### Given information
______________________________

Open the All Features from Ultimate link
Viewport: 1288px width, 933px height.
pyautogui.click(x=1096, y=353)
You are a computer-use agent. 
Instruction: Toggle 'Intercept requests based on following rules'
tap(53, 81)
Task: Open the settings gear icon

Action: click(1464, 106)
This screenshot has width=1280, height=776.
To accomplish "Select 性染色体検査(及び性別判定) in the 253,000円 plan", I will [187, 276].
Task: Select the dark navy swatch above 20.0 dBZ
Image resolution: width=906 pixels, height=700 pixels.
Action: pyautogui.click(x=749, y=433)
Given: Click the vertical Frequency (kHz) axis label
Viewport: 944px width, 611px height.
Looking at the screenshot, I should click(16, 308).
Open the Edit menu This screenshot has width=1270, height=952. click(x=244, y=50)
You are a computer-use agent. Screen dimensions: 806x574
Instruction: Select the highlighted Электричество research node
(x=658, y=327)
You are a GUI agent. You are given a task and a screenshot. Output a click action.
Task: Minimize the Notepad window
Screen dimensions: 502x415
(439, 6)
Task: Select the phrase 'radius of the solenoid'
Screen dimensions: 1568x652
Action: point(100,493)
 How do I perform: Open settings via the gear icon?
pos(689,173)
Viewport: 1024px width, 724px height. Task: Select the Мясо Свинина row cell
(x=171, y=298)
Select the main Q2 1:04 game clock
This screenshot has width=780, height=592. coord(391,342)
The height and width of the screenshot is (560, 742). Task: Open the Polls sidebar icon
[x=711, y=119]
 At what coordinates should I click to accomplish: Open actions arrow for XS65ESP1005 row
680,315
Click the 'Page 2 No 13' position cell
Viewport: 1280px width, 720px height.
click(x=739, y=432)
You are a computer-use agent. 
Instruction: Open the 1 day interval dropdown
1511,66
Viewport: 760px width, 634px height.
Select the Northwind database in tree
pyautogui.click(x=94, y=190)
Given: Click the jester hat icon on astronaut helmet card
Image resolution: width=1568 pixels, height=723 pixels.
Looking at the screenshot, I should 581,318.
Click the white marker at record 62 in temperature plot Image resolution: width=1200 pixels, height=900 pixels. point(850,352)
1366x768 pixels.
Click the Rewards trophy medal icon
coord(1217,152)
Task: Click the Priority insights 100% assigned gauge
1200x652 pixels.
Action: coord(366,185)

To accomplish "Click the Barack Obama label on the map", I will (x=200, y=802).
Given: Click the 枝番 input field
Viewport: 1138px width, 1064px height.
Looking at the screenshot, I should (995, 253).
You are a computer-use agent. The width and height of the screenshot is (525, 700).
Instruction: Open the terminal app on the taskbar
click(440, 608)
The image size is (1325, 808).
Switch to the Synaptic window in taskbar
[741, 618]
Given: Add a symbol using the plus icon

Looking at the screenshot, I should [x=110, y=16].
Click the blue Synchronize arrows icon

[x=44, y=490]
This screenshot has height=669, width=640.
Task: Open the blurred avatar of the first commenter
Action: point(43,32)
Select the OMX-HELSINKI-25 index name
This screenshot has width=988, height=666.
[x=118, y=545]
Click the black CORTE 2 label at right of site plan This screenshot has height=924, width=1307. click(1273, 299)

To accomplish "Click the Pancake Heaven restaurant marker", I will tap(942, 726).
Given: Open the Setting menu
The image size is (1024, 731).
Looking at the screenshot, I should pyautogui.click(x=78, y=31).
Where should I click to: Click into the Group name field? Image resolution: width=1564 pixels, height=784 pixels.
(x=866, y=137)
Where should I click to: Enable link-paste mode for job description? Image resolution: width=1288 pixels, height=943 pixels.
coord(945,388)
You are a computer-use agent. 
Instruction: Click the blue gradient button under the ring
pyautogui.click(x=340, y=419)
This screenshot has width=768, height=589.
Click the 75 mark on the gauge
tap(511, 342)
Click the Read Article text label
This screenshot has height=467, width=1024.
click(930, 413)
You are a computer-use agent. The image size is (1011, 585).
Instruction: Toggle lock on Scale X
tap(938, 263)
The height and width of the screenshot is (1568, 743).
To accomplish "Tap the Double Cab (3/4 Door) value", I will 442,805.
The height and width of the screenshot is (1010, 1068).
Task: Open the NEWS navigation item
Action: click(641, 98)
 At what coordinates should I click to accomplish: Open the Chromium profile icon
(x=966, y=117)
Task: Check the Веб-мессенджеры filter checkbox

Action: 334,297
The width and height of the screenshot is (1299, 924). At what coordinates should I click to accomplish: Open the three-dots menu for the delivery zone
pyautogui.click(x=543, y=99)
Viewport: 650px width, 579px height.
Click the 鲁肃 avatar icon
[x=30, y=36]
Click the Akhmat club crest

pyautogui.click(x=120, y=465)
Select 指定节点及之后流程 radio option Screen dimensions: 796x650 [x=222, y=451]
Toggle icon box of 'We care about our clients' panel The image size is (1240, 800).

______________________________

### Description of the task
If a line in the listing above contains the word "label", include it in your count, then give only the final number.

### Solved problem
4